▶ **WORK ORDER**: Top to bottom, give the entries again exactly as written.

== Segment start ==

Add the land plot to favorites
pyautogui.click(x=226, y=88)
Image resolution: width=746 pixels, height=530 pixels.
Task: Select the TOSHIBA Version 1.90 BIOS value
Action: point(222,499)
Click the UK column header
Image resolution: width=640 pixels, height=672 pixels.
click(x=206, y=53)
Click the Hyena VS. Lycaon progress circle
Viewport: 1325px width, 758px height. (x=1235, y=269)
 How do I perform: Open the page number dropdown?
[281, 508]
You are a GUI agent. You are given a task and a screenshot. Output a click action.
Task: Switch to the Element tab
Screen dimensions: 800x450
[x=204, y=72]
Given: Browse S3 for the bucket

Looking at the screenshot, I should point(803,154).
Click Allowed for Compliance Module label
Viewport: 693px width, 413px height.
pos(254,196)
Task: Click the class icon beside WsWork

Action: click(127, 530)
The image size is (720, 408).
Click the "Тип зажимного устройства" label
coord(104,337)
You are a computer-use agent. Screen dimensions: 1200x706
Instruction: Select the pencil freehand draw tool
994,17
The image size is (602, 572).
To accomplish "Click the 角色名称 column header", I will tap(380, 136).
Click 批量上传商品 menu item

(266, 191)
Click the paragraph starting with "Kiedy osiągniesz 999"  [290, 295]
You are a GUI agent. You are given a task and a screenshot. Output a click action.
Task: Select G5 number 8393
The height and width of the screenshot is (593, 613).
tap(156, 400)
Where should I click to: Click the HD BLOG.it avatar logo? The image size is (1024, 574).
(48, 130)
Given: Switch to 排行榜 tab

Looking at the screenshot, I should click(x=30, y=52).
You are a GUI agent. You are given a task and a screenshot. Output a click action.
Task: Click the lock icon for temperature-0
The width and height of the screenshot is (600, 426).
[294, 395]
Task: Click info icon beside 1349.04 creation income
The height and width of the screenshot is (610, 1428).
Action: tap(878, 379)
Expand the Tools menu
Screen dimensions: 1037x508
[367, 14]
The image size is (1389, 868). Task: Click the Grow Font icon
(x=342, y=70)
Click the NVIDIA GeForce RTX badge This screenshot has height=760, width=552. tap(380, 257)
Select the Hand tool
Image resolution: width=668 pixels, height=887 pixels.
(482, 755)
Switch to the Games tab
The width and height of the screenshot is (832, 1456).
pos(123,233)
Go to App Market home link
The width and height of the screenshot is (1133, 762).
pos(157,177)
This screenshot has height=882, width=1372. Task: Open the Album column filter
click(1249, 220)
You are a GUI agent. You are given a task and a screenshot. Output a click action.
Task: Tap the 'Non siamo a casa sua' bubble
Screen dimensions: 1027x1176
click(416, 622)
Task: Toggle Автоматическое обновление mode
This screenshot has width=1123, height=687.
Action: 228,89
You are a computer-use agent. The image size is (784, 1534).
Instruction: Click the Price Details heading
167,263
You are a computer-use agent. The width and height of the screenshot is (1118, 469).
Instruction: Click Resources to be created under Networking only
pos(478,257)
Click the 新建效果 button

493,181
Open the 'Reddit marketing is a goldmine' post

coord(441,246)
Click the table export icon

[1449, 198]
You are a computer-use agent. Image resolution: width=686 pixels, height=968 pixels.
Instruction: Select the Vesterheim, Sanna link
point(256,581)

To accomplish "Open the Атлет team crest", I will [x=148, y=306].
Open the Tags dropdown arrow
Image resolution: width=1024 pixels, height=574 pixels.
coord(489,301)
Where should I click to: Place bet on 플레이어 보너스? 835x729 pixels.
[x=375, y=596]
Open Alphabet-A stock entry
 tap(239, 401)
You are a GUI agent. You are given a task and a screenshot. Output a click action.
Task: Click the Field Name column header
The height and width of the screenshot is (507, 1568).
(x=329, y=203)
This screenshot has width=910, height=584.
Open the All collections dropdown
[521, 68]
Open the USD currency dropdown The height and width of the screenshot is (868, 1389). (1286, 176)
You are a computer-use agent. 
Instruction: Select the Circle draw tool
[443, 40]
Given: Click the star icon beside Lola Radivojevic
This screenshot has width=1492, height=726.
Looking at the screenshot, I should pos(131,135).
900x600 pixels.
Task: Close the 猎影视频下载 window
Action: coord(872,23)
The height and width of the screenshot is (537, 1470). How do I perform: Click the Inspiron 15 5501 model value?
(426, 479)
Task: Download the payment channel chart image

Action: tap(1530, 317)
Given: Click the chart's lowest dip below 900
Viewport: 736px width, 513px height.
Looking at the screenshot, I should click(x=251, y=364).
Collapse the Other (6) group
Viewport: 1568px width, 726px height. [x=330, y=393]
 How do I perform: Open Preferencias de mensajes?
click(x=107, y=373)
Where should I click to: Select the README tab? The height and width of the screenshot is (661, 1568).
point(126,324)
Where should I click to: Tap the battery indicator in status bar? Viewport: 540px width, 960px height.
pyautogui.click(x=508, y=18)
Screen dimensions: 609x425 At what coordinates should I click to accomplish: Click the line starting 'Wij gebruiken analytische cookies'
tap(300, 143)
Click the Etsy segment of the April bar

== Segment end ==

▶ **EXERCISE RESULT**:
Add the land plot to favorites
pyautogui.click(x=226, y=88)
Image resolution: width=746 pixels, height=530 pixels.
Task: Select the TOSHIBA Version 1.90 BIOS value
Action: point(222,499)
Click the UK column header
Image resolution: width=640 pixels, height=672 pixels.
click(x=206, y=53)
Click the Hyena VS. Lycaon progress circle
Viewport: 1325px width, 758px height. (x=1235, y=269)
 How do I perform: Open the page number dropdown?
[281, 508]
You are a GUI agent. You are given a task and a screenshot. Output a click action.
Task: Switch to the Element tab
Screen dimensions: 800x450
[x=204, y=72]
Given: Browse S3 for the bucket

Looking at the screenshot, I should point(803,154).
Click Allowed for Compliance Module label
Viewport: 693px width, 413px height.
pos(254,196)
Task: Click the class icon beside WsWork

Action: click(127, 530)
The image size is (720, 408).
Click the "Тип зажимного устройства" label
coord(104,337)
You are a computer-use agent. Screen dimensions: 1200x706
Instruction: Select the pencil freehand draw tool
994,17
The image size is (602, 572).
To accomplish "Click the 角色名称 column header", I will tap(380, 136).
Click 批量上传商品 menu item

(266, 191)
Click the paragraph starting with "Kiedy osiągniesz 999"  [290, 295]
You are a GUI agent. You are given a task and a screenshot. Output a click action.
Task: Select G5 number 8393
The height and width of the screenshot is (593, 613).
tap(156, 400)
Where should I click to: Click the HD BLOG.it avatar logo? The image size is (1024, 574).
(48, 130)
Given: Switch to 排行榜 tab

Looking at the screenshot, I should click(x=30, y=52).
You are a GUI agent. You are given a task and a screenshot. Output a click action.
Task: Click the lock icon for temperature-0
The width and height of the screenshot is (600, 426).
[294, 395]
Task: Click info icon beside 1349.04 creation income
The height and width of the screenshot is (610, 1428).
Action: tap(878, 379)
Expand the Tools menu
Screen dimensions: 1037x508
[367, 14]
The image size is (1389, 868). Task: Click the Grow Font icon
(x=342, y=70)
Click the NVIDIA GeForce RTX badge This screenshot has height=760, width=552. tap(380, 257)
Select the Hand tool
Image resolution: width=668 pixels, height=887 pixels.
(482, 755)
Switch to the Games tab
The width and height of the screenshot is (832, 1456).
pos(123,233)
Go to App Market home link
The width and height of the screenshot is (1133, 762).
pos(157,177)
This screenshot has height=882, width=1372. Task: Open the Album column filter
click(1249, 220)
You are a GUI agent. You are given a task and a screenshot. Output a click action.
Task: Tap the 'Non siamo a casa sua' bubble
Screen dimensions: 1027x1176
click(416, 622)
Task: Toggle Автоматическое обновление mode
This screenshot has width=1123, height=687.
Action: 228,89
You are a computer-use agent. The image size is (784, 1534).
Instruction: Click the Price Details heading
167,263
You are a computer-use agent. The width and height of the screenshot is (1118, 469).
Instruction: Click Resources to be created under Networking only
pos(478,257)
Click the 新建效果 button

493,181
Open the 'Reddit marketing is a goldmine' post

coord(441,246)
Click the table export icon

[1449, 198]
You are a computer-use agent. Image resolution: width=686 pixels, height=968 pixels.
Instruction: Select the Vesterheim, Sanna link
point(256,581)

To accomplish "Open the Атлет team crest", I will [x=148, y=306].
Open the Tags dropdown arrow
Image resolution: width=1024 pixels, height=574 pixels.
coord(489,301)
Where should I click to: Place bet on 플레이어 보너스? 835x729 pixels.
[x=375, y=596]
Open Alphabet-A stock entry
 tap(239, 401)
You are a GUI agent. You are given a task and a screenshot. Output a click action.
Task: Click the Field Name column header
The height and width of the screenshot is (507, 1568).
(x=329, y=203)
This screenshot has width=910, height=584.
Open the All collections dropdown
[521, 68]
Open the USD currency dropdown The height and width of the screenshot is (868, 1389). (1286, 176)
You are a computer-use agent. 
Instruction: Select the Circle draw tool
[443, 40]
Given: Click the star icon beside Lola Radivojevic
This screenshot has width=1492, height=726.
Looking at the screenshot, I should pos(131,135).
900x600 pixels.
Task: Close the 猎影视频下载 window
Action: coord(872,23)
The height and width of the screenshot is (537, 1470). How do I perform: Click the Inspiron 15 5501 model value?
(426, 479)
Task: Download the payment channel chart image

Action: tap(1530, 317)
Given: Click the chart's lowest dip below 900
Viewport: 736px width, 513px height.
Looking at the screenshot, I should click(x=251, y=364).
Collapse the Other (6) group
Viewport: 1568px width, 726px height. [x=330, y=393]
 How do I perform: Open Preferencias de mensajes?
click(x=107, y=373)
Where should I click to: Select the README tab? The height and width of the screenshot is (661, 1568).
point(126,324)
Where should I click to: Tap the battery indicator in status bar? Viewport: 540px width, 960px height.
pyautogui.click(x=508, y=18)
Screen dimensions: 609x425 At what coordinates should I click to accomplish: Click the line starting 'Wij gebruiken analytische cookies'
tap(300, 143)
Click the Etsy segment of the April bar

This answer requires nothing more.